(Set exercise) Please copy the listing verbatim, starting with the line that contains "Where should I click to: Click the location" and going on through the line that contains "pos(400,123)", with both of those lines included.

(Provided material)
□ □ □ □ □
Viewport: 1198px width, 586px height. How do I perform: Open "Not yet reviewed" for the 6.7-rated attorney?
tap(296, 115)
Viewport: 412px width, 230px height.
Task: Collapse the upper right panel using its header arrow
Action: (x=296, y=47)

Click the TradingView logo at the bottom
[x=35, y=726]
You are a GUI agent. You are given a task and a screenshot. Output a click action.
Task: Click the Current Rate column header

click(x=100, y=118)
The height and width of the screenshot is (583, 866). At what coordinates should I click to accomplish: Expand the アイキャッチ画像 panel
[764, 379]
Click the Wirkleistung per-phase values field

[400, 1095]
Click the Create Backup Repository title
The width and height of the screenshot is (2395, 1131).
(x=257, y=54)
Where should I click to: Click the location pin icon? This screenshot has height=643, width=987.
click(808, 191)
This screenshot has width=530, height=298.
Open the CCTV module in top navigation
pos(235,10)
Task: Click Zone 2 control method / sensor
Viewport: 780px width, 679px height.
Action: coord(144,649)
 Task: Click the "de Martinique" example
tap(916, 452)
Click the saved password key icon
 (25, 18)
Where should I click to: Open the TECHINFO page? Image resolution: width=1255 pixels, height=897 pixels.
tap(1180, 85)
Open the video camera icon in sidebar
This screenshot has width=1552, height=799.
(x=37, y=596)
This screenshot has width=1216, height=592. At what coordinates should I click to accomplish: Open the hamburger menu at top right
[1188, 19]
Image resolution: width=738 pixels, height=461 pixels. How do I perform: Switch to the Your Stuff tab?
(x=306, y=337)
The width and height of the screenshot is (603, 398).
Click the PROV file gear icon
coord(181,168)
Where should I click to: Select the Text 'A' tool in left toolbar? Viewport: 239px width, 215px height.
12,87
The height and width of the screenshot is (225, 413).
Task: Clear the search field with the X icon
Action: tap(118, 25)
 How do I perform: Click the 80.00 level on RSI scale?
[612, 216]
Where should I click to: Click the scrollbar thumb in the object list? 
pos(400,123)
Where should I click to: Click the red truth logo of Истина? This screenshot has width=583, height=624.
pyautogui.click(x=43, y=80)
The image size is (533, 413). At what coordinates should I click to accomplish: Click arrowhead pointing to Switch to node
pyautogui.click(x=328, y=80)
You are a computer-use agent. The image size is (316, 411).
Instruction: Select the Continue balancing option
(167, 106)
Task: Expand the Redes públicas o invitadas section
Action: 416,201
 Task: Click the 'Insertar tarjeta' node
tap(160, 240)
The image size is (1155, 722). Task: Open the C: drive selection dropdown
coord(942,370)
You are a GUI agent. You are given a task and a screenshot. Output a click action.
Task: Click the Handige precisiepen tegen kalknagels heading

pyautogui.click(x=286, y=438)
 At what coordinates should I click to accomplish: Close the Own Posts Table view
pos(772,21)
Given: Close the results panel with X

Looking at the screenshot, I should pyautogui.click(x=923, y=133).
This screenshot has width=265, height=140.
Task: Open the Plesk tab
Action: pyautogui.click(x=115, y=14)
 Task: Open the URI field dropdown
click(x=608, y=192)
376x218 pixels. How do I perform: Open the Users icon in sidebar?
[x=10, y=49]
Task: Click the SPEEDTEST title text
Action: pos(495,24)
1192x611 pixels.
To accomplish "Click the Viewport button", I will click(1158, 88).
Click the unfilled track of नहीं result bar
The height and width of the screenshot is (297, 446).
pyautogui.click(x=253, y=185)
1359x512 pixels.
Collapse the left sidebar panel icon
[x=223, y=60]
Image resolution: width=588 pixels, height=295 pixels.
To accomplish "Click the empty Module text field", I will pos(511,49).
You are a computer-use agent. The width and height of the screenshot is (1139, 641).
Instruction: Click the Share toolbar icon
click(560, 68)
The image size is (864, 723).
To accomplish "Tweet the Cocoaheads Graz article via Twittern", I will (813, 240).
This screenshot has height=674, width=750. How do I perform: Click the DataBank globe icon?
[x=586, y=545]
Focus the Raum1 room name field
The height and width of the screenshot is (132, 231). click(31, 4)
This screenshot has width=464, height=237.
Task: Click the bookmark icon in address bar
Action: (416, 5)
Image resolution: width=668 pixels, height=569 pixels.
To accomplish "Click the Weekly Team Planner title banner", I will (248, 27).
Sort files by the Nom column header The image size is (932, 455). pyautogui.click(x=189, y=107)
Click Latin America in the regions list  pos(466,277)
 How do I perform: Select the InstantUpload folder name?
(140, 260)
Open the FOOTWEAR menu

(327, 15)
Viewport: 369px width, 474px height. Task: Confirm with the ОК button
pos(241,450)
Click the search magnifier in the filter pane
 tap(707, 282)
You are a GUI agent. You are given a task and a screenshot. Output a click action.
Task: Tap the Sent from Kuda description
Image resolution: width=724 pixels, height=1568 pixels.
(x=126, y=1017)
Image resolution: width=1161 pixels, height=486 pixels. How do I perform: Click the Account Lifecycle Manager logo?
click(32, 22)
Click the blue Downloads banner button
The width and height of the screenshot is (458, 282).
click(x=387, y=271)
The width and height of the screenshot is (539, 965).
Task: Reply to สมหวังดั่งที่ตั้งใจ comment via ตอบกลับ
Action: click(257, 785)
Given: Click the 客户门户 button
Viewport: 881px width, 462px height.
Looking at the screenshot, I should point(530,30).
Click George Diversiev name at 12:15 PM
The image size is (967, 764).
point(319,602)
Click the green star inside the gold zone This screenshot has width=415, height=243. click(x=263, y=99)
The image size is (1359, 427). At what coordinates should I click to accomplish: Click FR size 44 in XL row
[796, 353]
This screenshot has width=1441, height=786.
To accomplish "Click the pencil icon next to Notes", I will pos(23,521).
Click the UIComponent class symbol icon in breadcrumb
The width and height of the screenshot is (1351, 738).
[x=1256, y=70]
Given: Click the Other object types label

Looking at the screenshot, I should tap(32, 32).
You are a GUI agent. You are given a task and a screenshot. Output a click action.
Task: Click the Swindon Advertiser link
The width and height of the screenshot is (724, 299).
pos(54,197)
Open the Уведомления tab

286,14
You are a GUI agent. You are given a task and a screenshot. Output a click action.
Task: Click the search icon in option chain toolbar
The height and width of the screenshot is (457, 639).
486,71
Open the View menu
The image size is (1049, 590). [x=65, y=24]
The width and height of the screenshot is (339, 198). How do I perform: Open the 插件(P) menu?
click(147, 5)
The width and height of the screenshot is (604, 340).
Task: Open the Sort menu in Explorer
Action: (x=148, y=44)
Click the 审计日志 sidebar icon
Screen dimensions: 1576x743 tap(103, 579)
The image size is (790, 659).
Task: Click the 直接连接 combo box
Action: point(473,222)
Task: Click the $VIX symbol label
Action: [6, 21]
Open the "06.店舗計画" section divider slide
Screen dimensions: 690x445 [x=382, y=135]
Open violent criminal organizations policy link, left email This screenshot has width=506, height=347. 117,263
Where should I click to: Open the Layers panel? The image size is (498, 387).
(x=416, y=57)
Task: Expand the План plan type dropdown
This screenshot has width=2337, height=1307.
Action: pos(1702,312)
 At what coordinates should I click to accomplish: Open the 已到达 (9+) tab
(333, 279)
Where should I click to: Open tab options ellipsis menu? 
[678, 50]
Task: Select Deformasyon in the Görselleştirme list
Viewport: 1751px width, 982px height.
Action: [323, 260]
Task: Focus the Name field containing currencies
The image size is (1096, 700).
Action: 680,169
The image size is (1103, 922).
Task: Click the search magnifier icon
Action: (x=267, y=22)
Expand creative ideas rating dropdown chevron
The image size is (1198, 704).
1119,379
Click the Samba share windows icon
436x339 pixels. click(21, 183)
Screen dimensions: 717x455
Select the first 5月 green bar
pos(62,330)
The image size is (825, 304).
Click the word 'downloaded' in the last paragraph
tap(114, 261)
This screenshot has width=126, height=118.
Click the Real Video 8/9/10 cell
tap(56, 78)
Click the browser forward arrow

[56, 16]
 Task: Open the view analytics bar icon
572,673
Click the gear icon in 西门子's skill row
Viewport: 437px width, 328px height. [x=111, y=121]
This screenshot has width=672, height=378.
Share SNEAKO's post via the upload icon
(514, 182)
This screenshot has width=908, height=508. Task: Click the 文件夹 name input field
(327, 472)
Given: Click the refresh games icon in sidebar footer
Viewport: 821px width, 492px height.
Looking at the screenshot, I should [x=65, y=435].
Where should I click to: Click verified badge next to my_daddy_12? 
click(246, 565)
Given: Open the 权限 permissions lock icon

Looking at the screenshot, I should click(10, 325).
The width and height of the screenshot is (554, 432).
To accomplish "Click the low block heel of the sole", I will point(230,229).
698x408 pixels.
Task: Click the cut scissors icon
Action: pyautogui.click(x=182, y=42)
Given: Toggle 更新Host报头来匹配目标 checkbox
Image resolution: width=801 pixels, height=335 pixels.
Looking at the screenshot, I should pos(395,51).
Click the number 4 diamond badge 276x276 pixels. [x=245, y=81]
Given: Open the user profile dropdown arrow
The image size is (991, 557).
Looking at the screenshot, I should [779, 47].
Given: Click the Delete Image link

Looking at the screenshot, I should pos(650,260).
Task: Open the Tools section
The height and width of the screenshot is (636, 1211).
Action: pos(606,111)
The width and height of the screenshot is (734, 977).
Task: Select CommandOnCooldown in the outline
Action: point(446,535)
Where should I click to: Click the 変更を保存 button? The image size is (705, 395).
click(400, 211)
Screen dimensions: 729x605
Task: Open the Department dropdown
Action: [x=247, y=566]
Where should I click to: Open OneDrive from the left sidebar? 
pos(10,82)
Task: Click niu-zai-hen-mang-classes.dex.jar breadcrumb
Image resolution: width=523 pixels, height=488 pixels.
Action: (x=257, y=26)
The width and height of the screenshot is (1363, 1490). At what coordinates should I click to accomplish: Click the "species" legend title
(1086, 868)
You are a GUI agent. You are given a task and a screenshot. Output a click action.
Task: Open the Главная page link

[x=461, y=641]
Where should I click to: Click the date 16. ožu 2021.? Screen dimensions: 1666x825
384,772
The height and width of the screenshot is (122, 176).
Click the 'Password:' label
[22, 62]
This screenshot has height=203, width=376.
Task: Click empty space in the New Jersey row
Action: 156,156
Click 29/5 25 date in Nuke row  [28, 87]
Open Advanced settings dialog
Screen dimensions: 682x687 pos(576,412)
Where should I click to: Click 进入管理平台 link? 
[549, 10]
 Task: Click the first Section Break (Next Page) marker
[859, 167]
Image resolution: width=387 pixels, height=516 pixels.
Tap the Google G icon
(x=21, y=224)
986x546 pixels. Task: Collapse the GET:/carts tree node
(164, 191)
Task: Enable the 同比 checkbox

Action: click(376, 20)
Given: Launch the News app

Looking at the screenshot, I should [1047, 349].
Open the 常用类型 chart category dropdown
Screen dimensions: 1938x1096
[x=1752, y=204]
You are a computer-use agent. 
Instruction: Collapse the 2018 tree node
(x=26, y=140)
□ □ □ □ □
(Answer to this exercise)
Where should I click to: Click the location pin icon? This screenshot has height=643, width=987.
click(808, 191)
This screenshot has width=530, height=298.
Open the CCTV module in top navigation
pos(235,10)
Task: Click Zone 2 control method / sensor
Viewport: 780px width, 679px height.
Action: coord(144,649)
 Task: Click the "de Martinique" example
tap(916, 452)
Click the saved password key icon
 (25, 18)
Where should I click to: Open the TECHINFO page? Image resolution: width=1255 pixels, height=897 pixels.
tap(1180, 85)
Open the video camera icon in sidebar
This screenshot has width=1552, height=799.
(x=37, y=596)
This screenshot has width=1216, height=592. At what coordinates should I click to accomplish: Open the hamburger menu at top right
[1188, 19]
Image resolution: width=738 pixels, height=461 pixels. How do I perform: Switch to the Your Stuff tab?
(x=306, y=337)
The width and height of the screenshot is (603, 398).
Click the PROV file gear icon
coord(181,168)
Where should I click to: Select the Text 'A' tool in left toolbar? Viewport: 239px width, 215px height.
12,87
The height and width of the screenshot is (225, 413).
Task: Clear the search field with the X icon
Action: tap(118, 25)
 How do I perform: Click the 80.00 level on RSI scale?
[612, 216]
Where should I click to: Click the scrollbar thumb in the object list? 
pos(400,123)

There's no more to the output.